According to Anthony King, a professor at Essex University: “Never before in British history can a prime minister have started so well and ended so badly. A decade ago Tony Blair was a political genius, a man who could walk on water.

“Now a large majority of voters dismiss him as just another politician: ineffectual, untrustworthy and out of touch. He may be missed when he is gone but most people will not be sorry to see him go.”

He added: “The principal sources of his undoing appear to be not only his collaboration in the misjudged American invasion of Iraq and the reputation he allowed his government to acquire for ‘spin’ but also a widespread feeling that, while the country over the past 10 years has prospered in purely economic terms, it has deteriorated both socially and morally.

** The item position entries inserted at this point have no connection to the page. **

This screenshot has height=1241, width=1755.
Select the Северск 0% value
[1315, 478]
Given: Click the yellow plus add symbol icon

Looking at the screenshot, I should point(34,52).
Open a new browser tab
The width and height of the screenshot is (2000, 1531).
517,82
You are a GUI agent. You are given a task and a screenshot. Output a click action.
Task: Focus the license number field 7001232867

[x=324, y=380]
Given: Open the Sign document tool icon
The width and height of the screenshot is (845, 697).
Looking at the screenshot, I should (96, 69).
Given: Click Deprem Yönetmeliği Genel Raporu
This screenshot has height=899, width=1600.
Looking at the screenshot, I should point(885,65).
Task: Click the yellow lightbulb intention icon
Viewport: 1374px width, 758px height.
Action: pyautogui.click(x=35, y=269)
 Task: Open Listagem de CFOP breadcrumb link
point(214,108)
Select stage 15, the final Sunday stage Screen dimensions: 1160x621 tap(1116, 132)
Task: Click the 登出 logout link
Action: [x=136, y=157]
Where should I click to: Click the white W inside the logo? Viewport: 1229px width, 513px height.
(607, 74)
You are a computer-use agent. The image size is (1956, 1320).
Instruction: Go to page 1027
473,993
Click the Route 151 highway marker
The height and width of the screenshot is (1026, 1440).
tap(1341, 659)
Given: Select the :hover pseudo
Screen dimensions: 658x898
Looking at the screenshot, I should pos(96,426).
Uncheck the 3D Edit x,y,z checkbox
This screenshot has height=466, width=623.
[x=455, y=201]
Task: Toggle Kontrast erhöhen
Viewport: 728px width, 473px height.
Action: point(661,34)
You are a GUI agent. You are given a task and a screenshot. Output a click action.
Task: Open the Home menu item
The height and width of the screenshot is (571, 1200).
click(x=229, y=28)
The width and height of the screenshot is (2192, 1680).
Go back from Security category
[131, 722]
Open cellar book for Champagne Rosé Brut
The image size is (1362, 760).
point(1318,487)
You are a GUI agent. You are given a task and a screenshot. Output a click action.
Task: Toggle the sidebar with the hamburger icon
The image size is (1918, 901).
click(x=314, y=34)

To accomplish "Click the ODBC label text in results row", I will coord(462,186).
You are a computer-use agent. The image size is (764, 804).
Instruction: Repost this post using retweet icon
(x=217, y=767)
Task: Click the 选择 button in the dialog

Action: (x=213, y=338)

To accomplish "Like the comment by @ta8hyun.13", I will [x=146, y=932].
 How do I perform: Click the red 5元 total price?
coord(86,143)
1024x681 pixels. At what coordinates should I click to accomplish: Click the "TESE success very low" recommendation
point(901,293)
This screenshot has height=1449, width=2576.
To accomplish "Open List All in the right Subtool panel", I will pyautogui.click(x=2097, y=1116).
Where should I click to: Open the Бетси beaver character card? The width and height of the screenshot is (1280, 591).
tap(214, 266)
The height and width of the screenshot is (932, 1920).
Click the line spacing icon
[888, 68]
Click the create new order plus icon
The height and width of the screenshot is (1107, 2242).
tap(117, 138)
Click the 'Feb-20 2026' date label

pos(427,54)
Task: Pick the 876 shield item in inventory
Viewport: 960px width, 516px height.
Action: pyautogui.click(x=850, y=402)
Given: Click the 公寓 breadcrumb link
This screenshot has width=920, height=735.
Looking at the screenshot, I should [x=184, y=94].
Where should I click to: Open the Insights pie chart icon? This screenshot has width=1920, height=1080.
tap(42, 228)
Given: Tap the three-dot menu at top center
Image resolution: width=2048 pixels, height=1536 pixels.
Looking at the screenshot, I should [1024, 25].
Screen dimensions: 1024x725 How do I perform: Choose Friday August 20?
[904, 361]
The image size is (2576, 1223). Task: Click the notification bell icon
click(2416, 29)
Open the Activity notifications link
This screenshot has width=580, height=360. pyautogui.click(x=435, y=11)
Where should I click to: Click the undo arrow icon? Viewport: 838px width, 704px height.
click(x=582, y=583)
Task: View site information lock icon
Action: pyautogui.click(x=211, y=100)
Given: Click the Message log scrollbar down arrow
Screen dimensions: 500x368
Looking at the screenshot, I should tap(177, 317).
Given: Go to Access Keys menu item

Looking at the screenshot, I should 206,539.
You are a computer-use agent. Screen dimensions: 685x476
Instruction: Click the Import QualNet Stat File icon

“A large majority reckons history will judge the Blair premiership to have been a mediocrity or worse. When Blair finally stands down – probably in late June – there will be no repetition of the ecstatic scenes in Downing Street that greeted his arrival 10 years ago.”

Liberal Democrat leader Menzies Campbell calls Blair’s legacy as one of “war and waste”, and rates his performance “four out of 10”. His administration, Campbell believes, had proved “deeply damaging to Britain’s interests”.

Speaking on BBC, as he launched a dossier highlighting what the party believes to be the greatest failings of the New Labour decade, Campbell said the years included a 160 percent rise in personal debt to 1.3 trillion pounds, a wider gap between rich and poor than under Margaret Thatcher, higher carbon emissions, National Health Service deficits and a doubling in violent crime.

Campbell said: “The Blair-Brown government started with so much hope but now we are left with so much disappointment. This government has wasted its opportunities and wasted your money.

“They have invested in health and education but lacked the courage and principles that would have enabled them to spend it effectively. They wasted their opportunity to build a fairer society, and instead inequality has increased and social mobility fallen. Labour is still the party of redistribution but in the wrong direction.”

He added: “Above all, the Blair-Brown government will be remembered for its decision to go to war in Iraq. It was an illegal war waged on false claims. The prime minister may have taken the decision to go to war but the chancellor signed the cheques and the Tories voted it through. That’s the record for which the Blair-Brown government will be remembered: war and waste.”